● THE TASK
Find each line in the records below that contains the string "dimensions" and copy those lines. The match is case-sensitive.

------------------------

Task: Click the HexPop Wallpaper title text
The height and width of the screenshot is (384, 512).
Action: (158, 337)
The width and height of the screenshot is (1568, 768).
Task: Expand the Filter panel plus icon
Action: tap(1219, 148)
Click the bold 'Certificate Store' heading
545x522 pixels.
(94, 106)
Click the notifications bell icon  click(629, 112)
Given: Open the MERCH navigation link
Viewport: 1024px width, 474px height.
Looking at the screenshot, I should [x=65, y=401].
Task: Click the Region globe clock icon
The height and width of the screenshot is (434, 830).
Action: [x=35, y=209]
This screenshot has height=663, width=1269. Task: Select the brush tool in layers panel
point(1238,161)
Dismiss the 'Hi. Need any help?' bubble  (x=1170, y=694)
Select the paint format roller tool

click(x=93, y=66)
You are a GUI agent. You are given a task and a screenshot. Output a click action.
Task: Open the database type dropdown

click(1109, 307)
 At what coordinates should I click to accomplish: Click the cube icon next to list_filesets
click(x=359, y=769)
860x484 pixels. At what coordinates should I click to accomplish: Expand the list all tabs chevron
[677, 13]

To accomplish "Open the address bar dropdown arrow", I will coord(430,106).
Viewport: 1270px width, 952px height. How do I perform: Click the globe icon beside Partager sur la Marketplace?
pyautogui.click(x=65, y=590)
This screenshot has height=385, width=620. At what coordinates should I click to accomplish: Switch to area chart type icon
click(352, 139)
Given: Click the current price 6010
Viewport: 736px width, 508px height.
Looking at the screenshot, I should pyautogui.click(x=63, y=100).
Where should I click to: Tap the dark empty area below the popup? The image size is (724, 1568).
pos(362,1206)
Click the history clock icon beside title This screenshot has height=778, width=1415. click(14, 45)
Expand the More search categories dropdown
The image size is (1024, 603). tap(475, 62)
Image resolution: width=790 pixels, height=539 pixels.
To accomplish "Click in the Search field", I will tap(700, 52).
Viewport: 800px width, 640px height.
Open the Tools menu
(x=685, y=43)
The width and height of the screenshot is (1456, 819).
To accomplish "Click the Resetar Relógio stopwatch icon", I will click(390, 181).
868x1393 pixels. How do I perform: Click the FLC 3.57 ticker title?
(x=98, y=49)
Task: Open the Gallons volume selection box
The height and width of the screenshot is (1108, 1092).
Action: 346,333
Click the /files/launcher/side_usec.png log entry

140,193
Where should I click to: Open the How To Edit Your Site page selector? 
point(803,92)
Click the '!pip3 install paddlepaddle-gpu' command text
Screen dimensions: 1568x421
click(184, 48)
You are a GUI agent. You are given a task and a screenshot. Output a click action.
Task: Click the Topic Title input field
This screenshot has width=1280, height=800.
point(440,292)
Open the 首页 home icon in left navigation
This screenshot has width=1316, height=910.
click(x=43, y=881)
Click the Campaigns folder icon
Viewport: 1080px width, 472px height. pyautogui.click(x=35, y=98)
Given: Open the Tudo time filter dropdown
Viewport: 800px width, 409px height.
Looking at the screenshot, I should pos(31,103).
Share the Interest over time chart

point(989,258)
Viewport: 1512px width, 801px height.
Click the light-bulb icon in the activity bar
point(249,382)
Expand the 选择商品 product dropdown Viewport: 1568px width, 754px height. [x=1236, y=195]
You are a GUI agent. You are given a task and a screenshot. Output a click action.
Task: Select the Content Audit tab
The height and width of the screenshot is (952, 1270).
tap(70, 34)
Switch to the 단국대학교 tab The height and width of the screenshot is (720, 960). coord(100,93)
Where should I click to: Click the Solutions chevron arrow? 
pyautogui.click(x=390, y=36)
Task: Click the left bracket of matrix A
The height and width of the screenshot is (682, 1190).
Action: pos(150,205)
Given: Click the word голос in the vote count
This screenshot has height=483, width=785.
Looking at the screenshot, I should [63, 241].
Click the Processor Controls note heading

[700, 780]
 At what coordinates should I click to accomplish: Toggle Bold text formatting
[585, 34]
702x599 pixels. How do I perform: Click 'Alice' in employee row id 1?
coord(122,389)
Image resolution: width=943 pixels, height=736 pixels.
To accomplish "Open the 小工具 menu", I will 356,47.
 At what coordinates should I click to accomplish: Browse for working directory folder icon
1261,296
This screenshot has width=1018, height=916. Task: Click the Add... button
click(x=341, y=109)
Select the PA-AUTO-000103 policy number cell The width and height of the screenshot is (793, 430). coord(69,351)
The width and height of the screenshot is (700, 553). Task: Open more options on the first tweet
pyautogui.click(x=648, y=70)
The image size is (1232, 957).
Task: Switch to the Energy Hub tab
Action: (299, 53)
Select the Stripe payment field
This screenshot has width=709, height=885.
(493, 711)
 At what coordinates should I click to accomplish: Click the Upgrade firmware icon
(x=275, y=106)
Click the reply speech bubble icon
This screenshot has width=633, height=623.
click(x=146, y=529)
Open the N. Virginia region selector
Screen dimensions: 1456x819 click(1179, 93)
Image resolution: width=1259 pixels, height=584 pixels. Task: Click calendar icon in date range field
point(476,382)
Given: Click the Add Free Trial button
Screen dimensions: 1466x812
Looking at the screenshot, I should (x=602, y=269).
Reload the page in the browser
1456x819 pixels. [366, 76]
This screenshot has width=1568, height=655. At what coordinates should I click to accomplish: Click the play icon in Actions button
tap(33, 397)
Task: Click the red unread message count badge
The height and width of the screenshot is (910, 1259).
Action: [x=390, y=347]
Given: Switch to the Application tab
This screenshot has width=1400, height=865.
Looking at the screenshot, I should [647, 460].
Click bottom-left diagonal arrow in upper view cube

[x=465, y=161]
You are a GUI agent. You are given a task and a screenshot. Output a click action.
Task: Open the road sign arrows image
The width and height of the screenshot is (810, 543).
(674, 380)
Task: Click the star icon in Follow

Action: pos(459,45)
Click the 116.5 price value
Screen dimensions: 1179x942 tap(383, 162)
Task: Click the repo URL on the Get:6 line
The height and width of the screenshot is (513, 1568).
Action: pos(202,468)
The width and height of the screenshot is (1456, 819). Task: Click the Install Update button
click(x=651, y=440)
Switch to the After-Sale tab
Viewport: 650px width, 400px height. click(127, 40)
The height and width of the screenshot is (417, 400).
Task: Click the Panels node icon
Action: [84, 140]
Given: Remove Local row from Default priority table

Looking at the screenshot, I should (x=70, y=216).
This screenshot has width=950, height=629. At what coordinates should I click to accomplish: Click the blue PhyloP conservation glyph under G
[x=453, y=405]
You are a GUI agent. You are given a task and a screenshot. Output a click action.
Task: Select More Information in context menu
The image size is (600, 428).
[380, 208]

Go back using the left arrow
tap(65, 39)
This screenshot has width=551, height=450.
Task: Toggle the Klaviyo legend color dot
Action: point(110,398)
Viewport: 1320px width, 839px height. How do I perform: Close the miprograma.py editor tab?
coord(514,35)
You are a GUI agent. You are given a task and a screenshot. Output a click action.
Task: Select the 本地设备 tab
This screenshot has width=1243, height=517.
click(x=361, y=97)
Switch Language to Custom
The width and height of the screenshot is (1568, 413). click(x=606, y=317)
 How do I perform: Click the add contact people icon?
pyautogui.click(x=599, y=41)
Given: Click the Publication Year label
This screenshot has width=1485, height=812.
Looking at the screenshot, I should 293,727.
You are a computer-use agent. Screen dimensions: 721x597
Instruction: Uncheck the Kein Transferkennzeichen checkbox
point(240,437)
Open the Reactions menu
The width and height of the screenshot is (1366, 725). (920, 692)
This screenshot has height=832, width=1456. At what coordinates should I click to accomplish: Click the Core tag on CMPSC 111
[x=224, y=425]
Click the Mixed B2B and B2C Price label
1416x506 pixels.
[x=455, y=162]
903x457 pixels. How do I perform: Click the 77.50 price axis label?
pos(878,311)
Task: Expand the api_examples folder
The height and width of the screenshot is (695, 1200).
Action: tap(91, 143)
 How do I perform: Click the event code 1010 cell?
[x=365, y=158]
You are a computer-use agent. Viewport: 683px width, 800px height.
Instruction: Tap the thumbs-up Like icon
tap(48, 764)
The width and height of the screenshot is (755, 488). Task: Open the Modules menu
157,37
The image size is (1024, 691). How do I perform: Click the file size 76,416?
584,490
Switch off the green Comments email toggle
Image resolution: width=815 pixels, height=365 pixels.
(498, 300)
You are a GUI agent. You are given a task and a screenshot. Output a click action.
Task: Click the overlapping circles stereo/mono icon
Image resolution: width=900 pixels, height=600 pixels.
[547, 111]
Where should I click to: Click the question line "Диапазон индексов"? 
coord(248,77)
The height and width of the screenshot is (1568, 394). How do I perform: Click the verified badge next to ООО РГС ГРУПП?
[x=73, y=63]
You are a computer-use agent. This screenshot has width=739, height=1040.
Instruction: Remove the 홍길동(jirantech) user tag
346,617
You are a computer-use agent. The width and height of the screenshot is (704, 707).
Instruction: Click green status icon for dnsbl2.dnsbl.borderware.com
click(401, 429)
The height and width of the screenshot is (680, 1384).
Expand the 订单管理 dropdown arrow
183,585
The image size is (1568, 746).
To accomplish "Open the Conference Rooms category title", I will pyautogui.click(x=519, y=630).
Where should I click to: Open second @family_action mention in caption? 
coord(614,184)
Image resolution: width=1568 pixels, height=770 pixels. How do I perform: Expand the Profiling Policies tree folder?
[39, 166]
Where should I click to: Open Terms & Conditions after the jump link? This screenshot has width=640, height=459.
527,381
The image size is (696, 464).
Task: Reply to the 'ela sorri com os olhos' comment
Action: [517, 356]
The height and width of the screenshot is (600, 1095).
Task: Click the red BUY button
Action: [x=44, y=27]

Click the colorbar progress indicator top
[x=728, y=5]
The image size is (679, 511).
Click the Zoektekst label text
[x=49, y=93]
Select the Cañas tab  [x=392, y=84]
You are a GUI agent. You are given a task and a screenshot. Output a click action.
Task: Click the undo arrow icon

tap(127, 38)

------------------------

● PROBLEM SOLUTION
Screen dimensions: 1568x421
Screen dimensions: 1456x819 click(1179, 93)
Screen dimensions: 1466x812
Screen dimensions: 1179x942 tap(383, 162)
You are a computer-use agent. Screen dimensions: 721x597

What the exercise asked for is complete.